2008 Avrupa Futbol Şampiyonası finallerinde aynı grupta yer alan ve ilk maçlarını birbirleriyle yapacak olan (A) Milli Takım'ın teknik direktörü Fatih Terim ile Portekiz Milli Takımı'nın teknik direktörü Luiz Felipe Scolari, İstanbul'da bir araya geldi.
Ceylan Intercontinental Oteli'nde gerçekleştirilen "İstanbul Sports Venue 2008" konferansına konuşmacı olarak katılan Fatih Terim ve Luiz Felipe Scolari, daha sonra basın toplantısı düzenlediler. Medya mensuplarının sırayla sorularını yanıtlayan iki tecrübeli teknik adamın oldukça samimi diyalogları da dikkat çekti. Milli Takım oyuncularının, Antalya'da gerçekleştirilen organizasyonun ardından lig yorgunluğunu hala üzerlerinden atamadıklarını, bazı oyuncularının ise liglerinin sürdüğünü anlatan Fatih Terim, Almanya'nın Bielefeld kentindeki çalışmalarda oyuncularının en üst seviyeye
ulaşacağına inandığını kaydetti. Sakatlığı bulunan oyunculardan Servet'in şampiyonaya yetişeceğine inandığını söyleyen Fatih Terim, "Benim şahsi kanaatime göre, tabii ki doktorlar daha dikkatli konuşabilir, oynayabileceğini düşünüyorum. Ağrı
eşiği yüksek, dirençli bir oyuncu" dedi.
-HAKAN ŞÜKÜR TERCİHİ-
Fatih Terim, (A) Milli Takım'da uzun süre forma giyen Hakan Şükür'ü, 2008 Avrupa Şampiyonası finalleri için kadroda tercih etmemesinin sorulması üzerine, şunları söyledi: "1989-1990 yıllarından beri Hakan Şükür'e formayı seve seve verdim.

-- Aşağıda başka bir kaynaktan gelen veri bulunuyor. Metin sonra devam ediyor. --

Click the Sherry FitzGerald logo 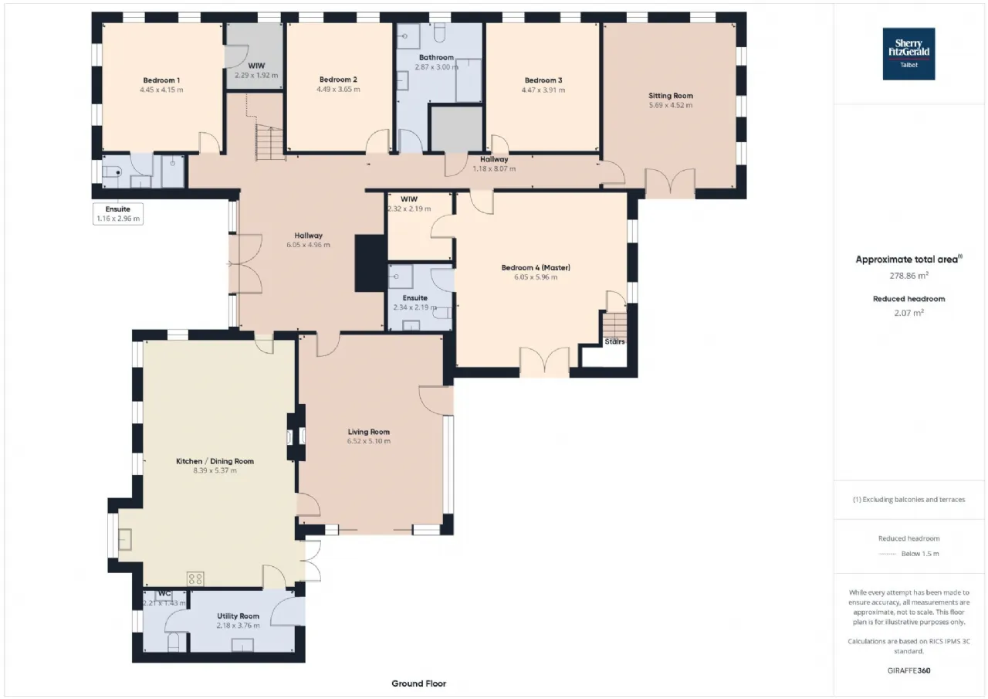point(908,54)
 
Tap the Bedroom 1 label point(161,80)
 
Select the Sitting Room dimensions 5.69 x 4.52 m point(671,105)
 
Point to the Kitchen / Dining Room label point(215,461)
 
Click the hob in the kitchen point(195,579)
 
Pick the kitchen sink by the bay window point(125,539)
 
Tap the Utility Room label point(239,616)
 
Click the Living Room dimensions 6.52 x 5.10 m point(369,441)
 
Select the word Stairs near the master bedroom point(614,341)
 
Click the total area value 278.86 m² point(908,276)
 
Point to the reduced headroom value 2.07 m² point(908,313)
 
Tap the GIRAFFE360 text point(908,670)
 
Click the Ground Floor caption point(418,684)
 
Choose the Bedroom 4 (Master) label point(536,267)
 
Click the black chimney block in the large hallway point(371,263)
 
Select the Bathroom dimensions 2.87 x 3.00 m point(436,67)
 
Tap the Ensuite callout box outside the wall point(118,214)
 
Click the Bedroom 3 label point(543,80)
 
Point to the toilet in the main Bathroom point(439,32)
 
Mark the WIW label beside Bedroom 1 point(256,66)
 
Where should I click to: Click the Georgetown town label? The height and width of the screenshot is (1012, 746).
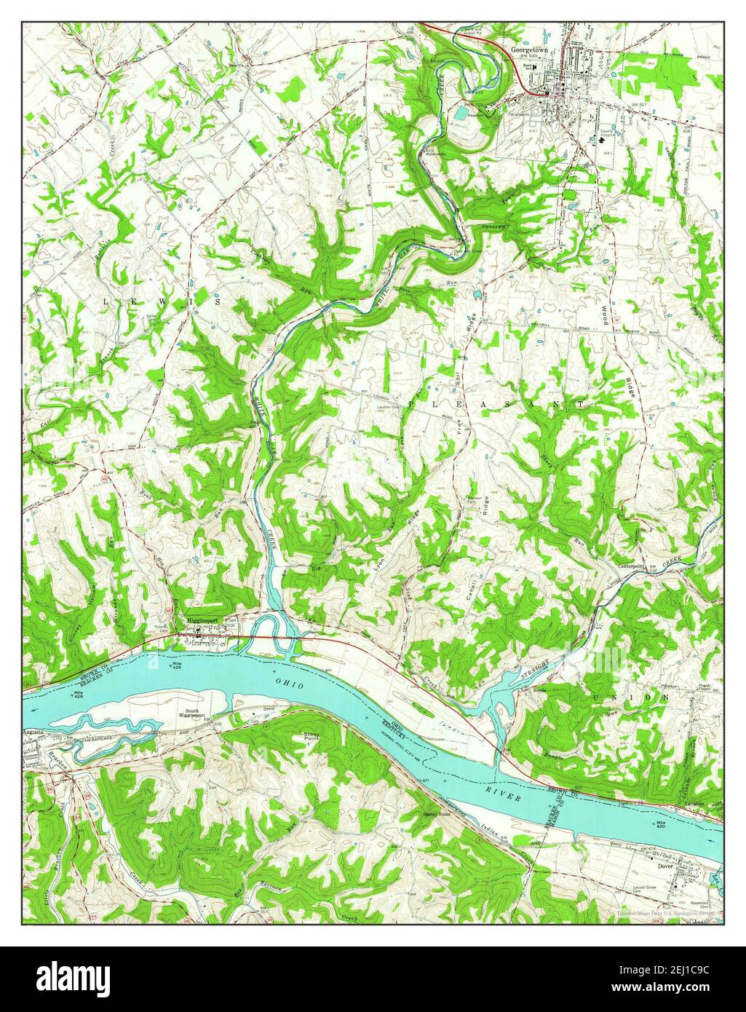coord(528,50)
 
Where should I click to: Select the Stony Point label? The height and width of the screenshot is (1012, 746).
coord(312,736)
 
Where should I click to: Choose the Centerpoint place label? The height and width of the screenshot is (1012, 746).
coord(632,565)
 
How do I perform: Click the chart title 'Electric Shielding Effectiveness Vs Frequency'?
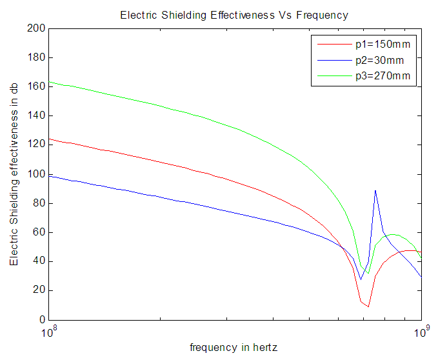point(235,15)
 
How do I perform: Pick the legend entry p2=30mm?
point(380,61)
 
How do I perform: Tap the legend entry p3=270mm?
point(383,76)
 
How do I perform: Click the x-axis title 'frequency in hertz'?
point(234,347)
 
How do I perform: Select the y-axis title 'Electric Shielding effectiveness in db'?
point(14,174)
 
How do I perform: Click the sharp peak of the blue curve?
point(375,190)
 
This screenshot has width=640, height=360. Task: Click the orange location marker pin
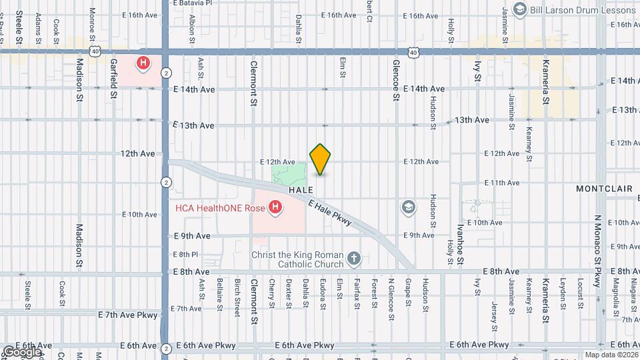tap(321, 159)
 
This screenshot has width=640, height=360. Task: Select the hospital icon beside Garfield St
tap(143, 64)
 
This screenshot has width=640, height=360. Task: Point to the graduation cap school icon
tap(407, 208)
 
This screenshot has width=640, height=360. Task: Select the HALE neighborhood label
tap(301, 190)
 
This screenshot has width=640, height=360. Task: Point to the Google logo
tap(22, 351)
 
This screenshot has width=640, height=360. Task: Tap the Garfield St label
tap(114, 79)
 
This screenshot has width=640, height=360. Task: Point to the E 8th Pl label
tap(185, 255)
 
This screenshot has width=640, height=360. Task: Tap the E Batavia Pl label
tap(192, 3)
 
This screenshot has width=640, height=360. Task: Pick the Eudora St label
tap(323, 293)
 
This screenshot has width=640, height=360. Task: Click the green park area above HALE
tap(289, 175)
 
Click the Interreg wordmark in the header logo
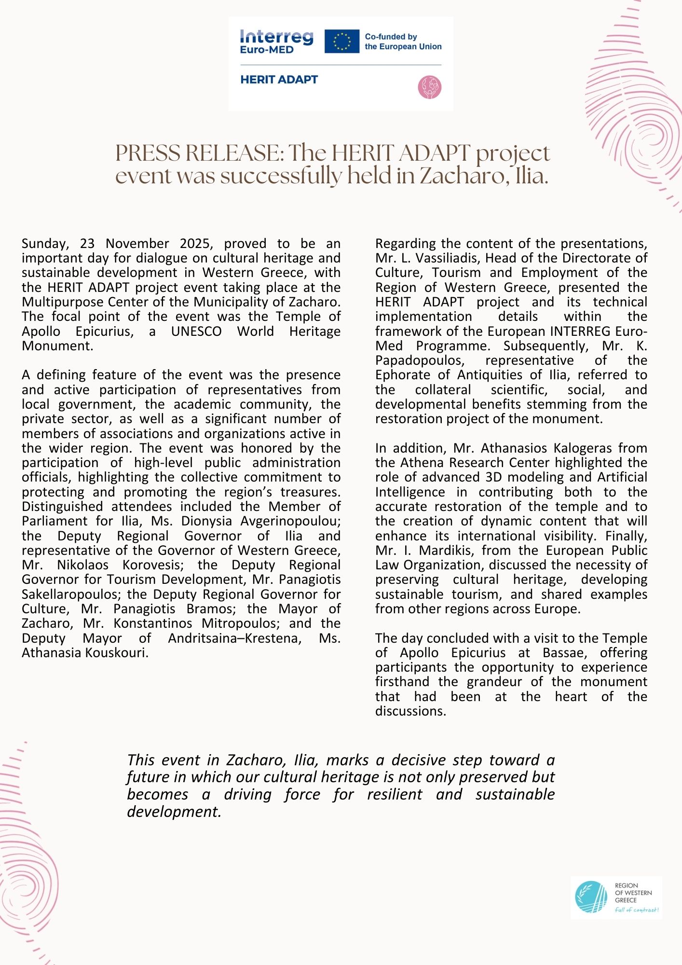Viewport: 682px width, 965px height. pyautogui.click(x=276, y=37)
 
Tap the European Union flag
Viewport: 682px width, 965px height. pyautogui.click(x=341, y=41)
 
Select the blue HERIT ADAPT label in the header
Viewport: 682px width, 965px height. pyautogui.click(x=279, y=80)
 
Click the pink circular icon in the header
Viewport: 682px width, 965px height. pyautogui.click(x=429, y=87)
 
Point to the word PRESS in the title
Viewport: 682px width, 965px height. pyautogui.click(x=147, y=153)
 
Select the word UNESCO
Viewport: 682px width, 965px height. pyautogui.click(x=196, y=331)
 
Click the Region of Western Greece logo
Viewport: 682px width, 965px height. pyautogui.click(x=616, y=897)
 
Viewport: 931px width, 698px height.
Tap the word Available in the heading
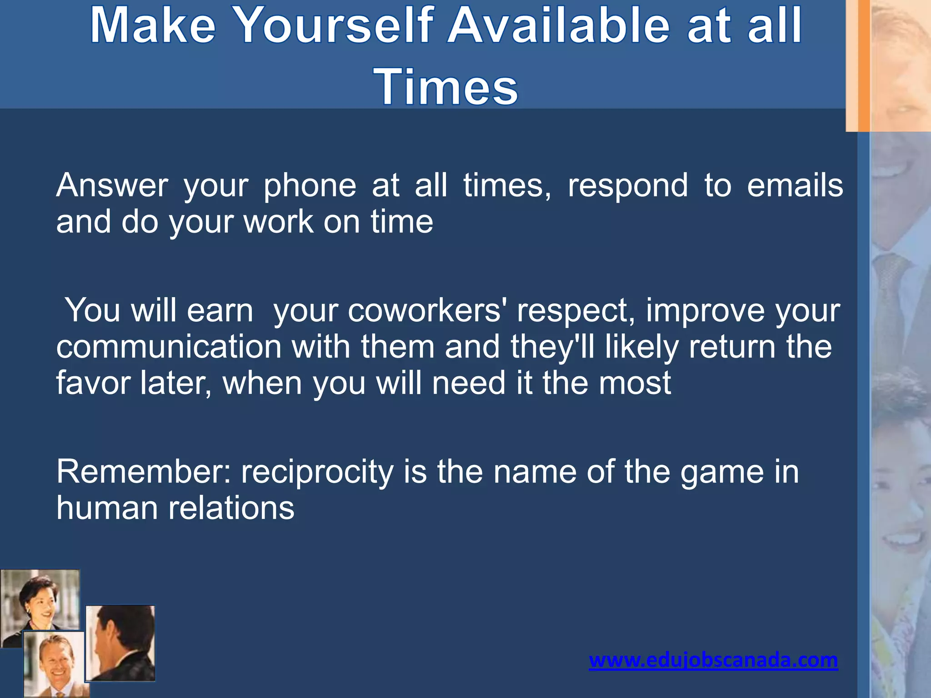tap(559, 25)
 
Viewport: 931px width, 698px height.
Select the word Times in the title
tap(445, 86)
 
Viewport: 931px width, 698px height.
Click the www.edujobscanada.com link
tap(713, 660)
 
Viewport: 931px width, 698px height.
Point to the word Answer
tap(112, 185)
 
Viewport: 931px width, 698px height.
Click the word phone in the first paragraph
tap(310, 185)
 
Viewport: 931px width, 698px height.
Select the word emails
tap(795, 185)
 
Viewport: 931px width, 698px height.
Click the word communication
tap(169, 347)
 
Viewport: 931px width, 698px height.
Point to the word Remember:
tap(144, 472)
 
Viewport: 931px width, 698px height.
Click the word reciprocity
tap(317, 472)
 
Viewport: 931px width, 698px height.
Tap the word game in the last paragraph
tap(720, 472)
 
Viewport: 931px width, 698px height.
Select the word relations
tap(231, 508)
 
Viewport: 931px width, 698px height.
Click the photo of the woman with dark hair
tap(40, 600)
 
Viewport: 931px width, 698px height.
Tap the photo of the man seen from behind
tap(121, 643)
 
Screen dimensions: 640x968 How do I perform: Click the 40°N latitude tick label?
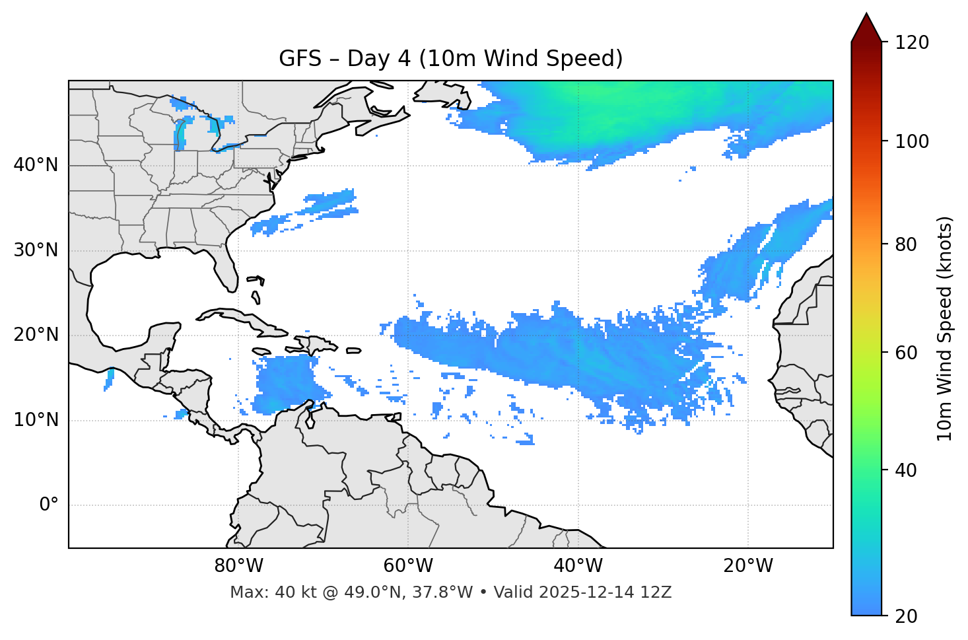[x=36, y=165]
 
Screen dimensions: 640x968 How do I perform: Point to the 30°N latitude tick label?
[x=36, y=250]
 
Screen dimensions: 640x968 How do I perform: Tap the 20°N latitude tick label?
[x=36, y=336]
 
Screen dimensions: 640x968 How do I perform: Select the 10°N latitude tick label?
[x=36, y=420]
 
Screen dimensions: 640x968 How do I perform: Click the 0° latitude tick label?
[x=49, y=505]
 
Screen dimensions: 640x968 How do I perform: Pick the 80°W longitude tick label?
[x=238, y=566]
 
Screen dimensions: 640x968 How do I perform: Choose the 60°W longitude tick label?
[x=408, y=566]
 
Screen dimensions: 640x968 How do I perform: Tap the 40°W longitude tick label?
[x=578, y=566]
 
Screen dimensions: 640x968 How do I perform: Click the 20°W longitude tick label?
[x=747, y=566]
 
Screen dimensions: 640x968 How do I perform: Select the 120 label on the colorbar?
[x=911, y=43]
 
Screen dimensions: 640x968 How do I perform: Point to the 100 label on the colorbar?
[x=911, y=141]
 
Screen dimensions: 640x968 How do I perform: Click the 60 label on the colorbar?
[x=906, y=353]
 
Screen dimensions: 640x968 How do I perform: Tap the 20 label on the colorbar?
[x=906, y=616]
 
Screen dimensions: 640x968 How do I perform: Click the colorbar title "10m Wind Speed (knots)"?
[x=945, y=328]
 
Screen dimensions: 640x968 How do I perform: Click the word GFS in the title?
[x=300, y=59]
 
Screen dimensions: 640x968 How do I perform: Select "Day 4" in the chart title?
[x=378, y=59]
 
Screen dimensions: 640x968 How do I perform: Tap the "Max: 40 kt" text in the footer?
[x=265, y=592]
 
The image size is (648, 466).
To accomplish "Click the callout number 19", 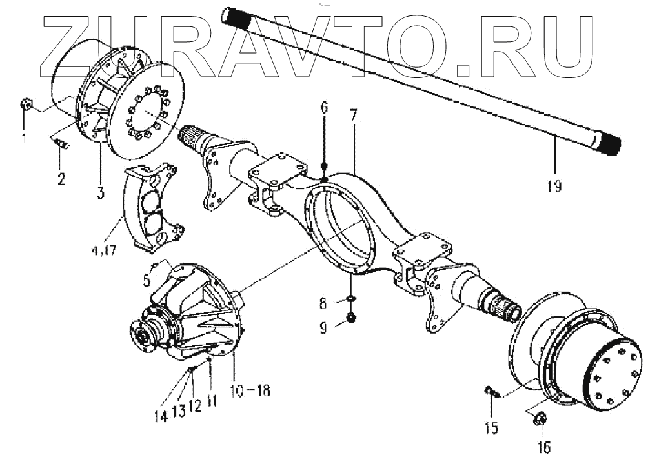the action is [553, 187].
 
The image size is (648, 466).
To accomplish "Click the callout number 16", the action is [542, 445].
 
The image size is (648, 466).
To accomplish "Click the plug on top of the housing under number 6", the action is [325, 166].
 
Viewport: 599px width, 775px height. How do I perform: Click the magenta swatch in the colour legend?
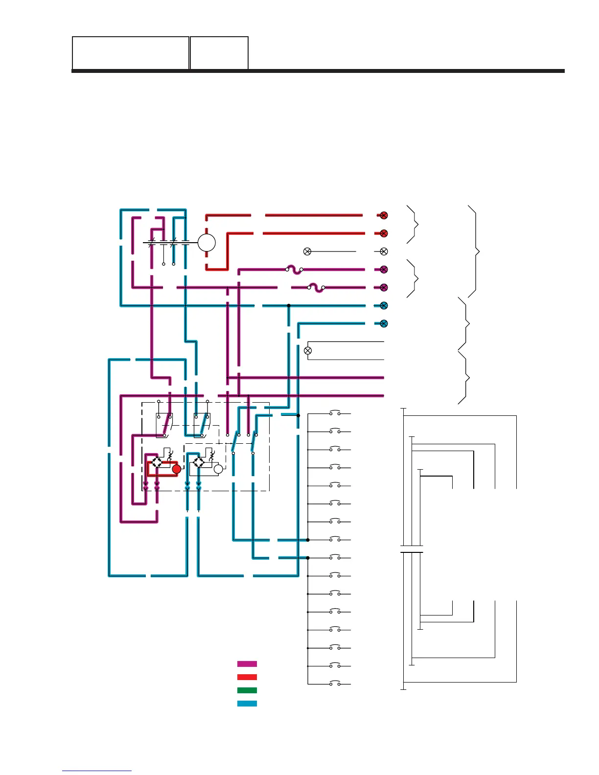click(x=247, y=664)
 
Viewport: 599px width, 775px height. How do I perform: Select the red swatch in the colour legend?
click(x=247, y=677)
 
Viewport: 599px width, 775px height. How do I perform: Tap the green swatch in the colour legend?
click(x=247, y=690)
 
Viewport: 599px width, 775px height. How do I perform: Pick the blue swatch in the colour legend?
click(x=247, y=704)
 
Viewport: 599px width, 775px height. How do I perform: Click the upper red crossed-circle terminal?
click(x=384, y=215)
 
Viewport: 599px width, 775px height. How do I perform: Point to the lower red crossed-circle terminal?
click(x=384, y=233)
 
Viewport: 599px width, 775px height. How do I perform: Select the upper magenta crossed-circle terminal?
click(x=384, y=270)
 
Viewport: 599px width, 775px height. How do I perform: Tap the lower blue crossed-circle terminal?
click(x=384, y=323)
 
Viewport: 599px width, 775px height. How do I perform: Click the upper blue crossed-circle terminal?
click(x=384, y=306)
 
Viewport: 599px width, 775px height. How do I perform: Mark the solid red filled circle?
click(x=177, y=469)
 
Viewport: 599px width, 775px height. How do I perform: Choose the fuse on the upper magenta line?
click(x=294, y=270)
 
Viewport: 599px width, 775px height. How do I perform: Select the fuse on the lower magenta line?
click(x=316, y=288)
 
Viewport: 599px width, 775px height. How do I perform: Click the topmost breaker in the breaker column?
click(x=335, y=413)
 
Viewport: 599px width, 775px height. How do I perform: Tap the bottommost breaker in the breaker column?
click(x=335, y=684)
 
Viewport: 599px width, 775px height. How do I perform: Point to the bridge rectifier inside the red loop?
click(x=157, y=462)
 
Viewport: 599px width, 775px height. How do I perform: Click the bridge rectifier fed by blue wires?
click(x=199, y=462)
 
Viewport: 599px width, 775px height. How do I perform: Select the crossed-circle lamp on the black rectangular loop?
click(x=308, y=350)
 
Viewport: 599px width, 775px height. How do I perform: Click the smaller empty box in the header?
click(x=219, y=53)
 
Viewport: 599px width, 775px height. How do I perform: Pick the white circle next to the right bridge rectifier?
click(x=218, y=469)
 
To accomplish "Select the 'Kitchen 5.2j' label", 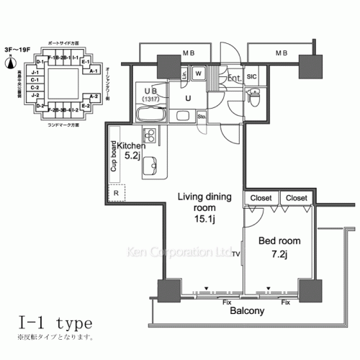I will point(131,150).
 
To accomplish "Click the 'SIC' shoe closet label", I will point(252,76).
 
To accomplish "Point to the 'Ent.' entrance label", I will point(233,77).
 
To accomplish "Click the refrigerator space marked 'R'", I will point(116,194).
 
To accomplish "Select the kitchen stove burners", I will point(150,135).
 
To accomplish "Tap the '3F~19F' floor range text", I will point(15,52).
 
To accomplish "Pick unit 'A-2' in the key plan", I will point(94,96).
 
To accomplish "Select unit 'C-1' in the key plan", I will point(34,81).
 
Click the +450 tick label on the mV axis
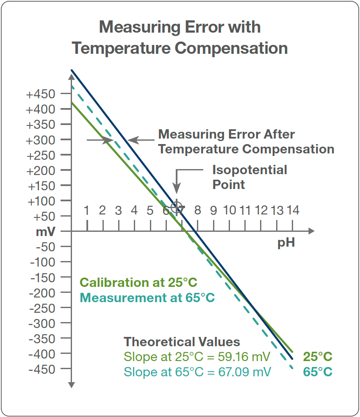tap(41, 94)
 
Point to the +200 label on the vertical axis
tap(41, 170)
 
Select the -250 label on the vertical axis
tap(42, 308)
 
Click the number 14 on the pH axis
tap(293, 210)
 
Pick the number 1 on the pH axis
tap(87, 210)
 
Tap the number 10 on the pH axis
tap(230, 210)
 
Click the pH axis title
tap(286, 244)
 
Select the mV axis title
tap(45, 232)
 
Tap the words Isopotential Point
tap(249, 177)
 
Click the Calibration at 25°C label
tap(138, 283)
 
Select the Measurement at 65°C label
tap(147, 297)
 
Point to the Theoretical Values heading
tap(182, 342)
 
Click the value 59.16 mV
tap(248, 357)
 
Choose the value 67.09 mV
tap(248, 372)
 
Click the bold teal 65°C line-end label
tap(318, 372)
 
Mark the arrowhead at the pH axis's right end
tap(312, 231)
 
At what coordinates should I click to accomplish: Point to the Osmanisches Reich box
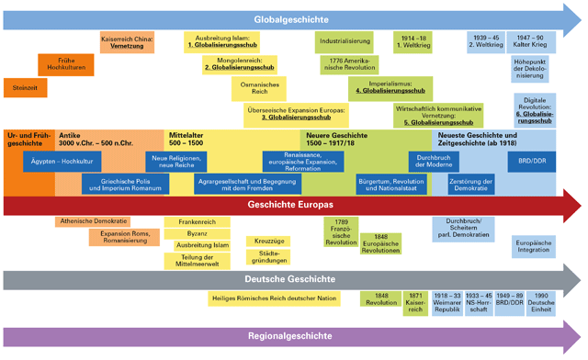click(246, 88)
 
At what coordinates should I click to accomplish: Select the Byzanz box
click(190, 234)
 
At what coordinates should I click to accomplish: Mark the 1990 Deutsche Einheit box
click(541, 302)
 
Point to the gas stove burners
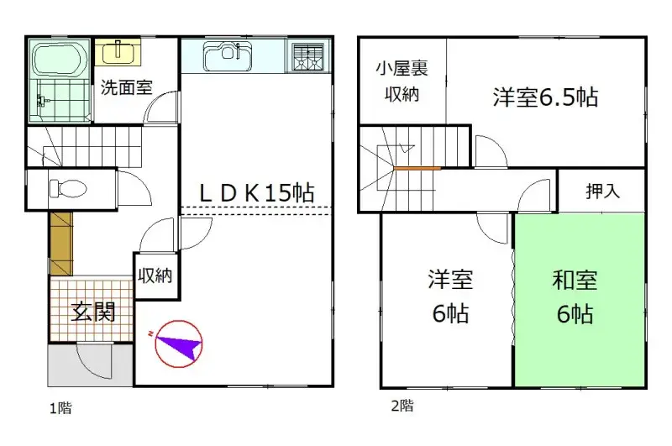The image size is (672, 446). (x=310, y=57)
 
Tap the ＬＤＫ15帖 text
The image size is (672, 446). (x=255, y=192)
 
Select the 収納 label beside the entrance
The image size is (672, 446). (x=155, y=275)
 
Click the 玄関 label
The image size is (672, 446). (x=90, y=312)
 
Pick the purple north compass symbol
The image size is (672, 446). (x=179, y=343)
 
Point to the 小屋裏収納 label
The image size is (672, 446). (x=402, y=82)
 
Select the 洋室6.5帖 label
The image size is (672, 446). (x=545, y=97)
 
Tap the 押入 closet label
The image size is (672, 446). (x=602, y=191)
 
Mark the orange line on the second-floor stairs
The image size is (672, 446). (x=417, y=168)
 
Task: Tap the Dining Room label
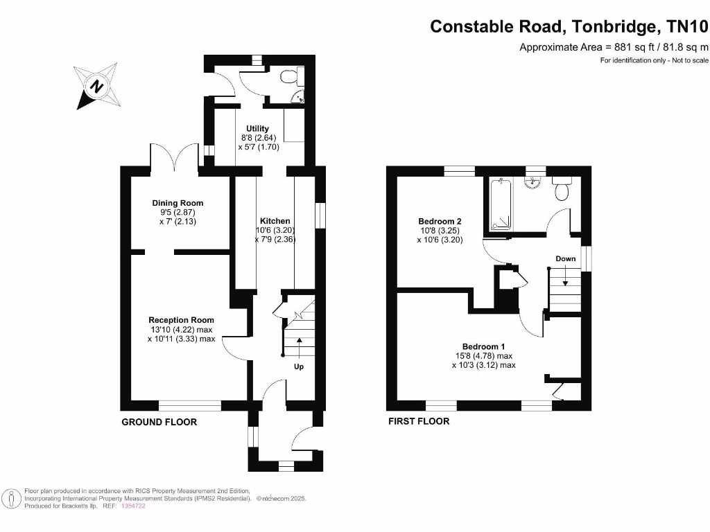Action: click(x=178, y=203)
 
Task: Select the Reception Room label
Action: click(x=181, y=320)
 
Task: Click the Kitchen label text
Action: click(x=275, y=221)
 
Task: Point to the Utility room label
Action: click(x=257, y=129)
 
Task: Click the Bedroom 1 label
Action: click(x=483, y=346)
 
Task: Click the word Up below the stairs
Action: click(x=299, y=366)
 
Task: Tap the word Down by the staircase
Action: click(x=565, y=258)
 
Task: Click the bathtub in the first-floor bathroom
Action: click(x=501, y=204)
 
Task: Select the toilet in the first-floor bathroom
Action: click(x=562, y=188)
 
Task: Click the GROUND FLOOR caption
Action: click(x=159, y=422)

Hakan Şükür, Türk futbolunun en önemli golcülerinden biri. İnsan olarak da sevdiğim ve her platformda savunduğum bir isim. Bu kez böyle düşündük. Verdiği hizmetlerin karşılığını biz de göstermeliyiz. Onun da zamanı var. Şu anda kadromuz böyle. Bu şekilde takdir ettik."
-İLK MAÇIN PORTEKİZ'LE OLMASI-
Avrupa Şampiyonası finallerinde aynı grupta yer aldıkları Portekiz ile ilk maçı da oynayacak olmalarına değinen Terim, kaybetmedikleri sürece bunun doğru bir başlangıç olacağını söyledi. Portekiz'in gücüne vurgu yapan Terim, "Portekiz, Avrupa Şampiyonası'nın önemli ekiplerinden biri. Güçlüden başlayarak gideceğiz. Grubun en önemli takımıyla oynayacağız. Bize bir avantaj sağlayacağını umuyorum. Nihayetinde tüm takımlarla oynayacağız. En güçlü ve dişlisiyle ilk maçta oynarsak, o tecrübe diğer maçlara pozitif yansır diye düşünüyorum" diye konuştu.
-"HERKESİN KENDİ FAVORİ KADROSU VAR"-
(A) Milli Takım aday kadrosunun açıklanmasının ardından yapılan eleştiriler için, "Herkesin kendi favori kadrosu ve sempati duyduğu oyuncular var. Kimine göre hata olan, kimine göre doğru. Göreceli bir kavram" ifadelerini kullanarak, şöyle devam etti:
"Ben 1993 yılında ilk kez Milli Takım çalıştırıcısı olduğumda, kadroya almadıklarımın nedenini tek tek izah etmiştim. O zaman böyle bir hataya düştüm. 15 yıl sonra artık izah etmiyorum. Aksi takdirde liste çok uzar ve haksızlık olur. Ben mevcut oyuncularımın bu konuyu kendilerine bir hırs silahı olarak döndüreceklerini düşünüyorum. Ben almadığım kişileri
de savunuyorum, çünkü onlara da ben forma verdim. Dışarıdakileri alsaydım kadroya, yine sorun olacaktı. Onun için bizim seçimlerimiz sahaya çıkıyor. Kimse kimsenin akrabası değil. Size iyi gelen bana gelmeyebilir. Biz bir takım seçerken, zaten tepkilere hazırlıklıyız. Olmalıdır da mantık çerçevesi içinde. Mevcutlara da haksızlık yapılmadan olmalıdır. O çocuklar çok yakında milli formayla ülkeyi temsil etmeye adaylar. Tek tek izah etmiyorum. Biz artık üzümü yemeye bakalım."